Thursday, August 28, 2008

Solvable Predicaments

I’m running late again, and it’s humid and my back is drizzled with sweat that’s starting to seep through the ratty grey sweater I found at Target for six dollars last winter. “Well,” my mother would say in that tone of hers, “Who wears a sweater when it’s eighty degrees?” I suppose that’s fair, but you know how I hate any contest to my judgment.

All of my shoes are packed up for my hike back to Minneapolis so I’m wearing these: black Nunn Bush loafers with tasslels (you know the ones) from Kohl’s or somewhere. I can’t remember. They are shitty and cheap and rub against my Achilles and the heels are so loud, men turn to see a long-legged woman in something akin to Manolos, following their smug grins with a grimace of immediate disappointment. These shoes are hacked up. Salt lines from two years ago when I wore them to Turnabout. I still have the pants that ripped when they pulled my feet out from under me on the pavement outside of Lourdes. It’s hard to step confidently out the door when you’re treading on these.

I’ve spent the last three weeks hunched over the cryostat, hold up in a dark room staining slides, waiting and waiting in this fluorescent hole in the wall. I’m the only one who uses the stairwell in Stabile and I like it that way. It’s only six flights to my lab, but I’ve lost count and missed the 7th floor more than once. Out of breath, I’m trying to remind myself that “health” as I see it should really be more about cardiorespiratory fitness and muscle mass and BMI, and not whether-or-not-I-can-fit-into-those-jeans-that-have-always-been-a-bit-too-small. I spend so much time permeablizing membranes with 1% Triton and blocking with serum and what am I really doing? I’m stalling so my paycheck can grow and grow and maybe I can buy dolce jeans that actually fit (joking, why would I want jeans like that?) and those Gucci sandals on sale at Neiman’s.

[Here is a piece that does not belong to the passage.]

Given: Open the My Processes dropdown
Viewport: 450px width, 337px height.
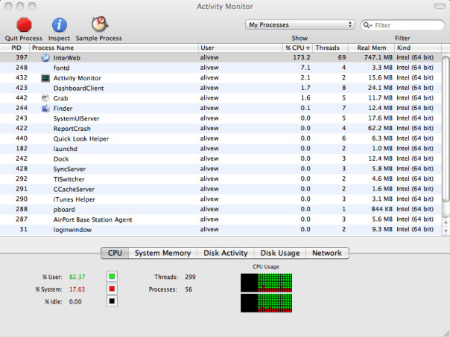Looking at the screenshot, I should tap(300, 25).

When August leaves, so do I.

Tuesday, August 12, 2008

Hematoxylin and Eosin

Today, I gave blood as a small form of protest. I'm vying for equality here in the most generous way possible. This is my lunch sit-in. Rosa Parks would be so proud, but she couldn't "fight the power" by convincing the bus driver she was white. She didn't rest because she was tired, and I'm not giving blood because replacing a pint consumes about 650 calories.

The truth is that I'm not okay with passivity. I don't like waiting to be called. If you don't answer, I don't even want to talk anymore. I don't like being second. This game isn't fair anyway. The FDA can't tell me my blood isn't good enough. I don't receive directions or implications or expectations well. I'd rather slough them off or, better yet, trample them in my cowboy boots. Fuck you for telling me what I can't do. If you knew me at all, you'd know this part first.

I have this long list of wants. First and foremost, I want to always be creatively in charge and exert this odd form of chaotic control. Don't move my toothbrush.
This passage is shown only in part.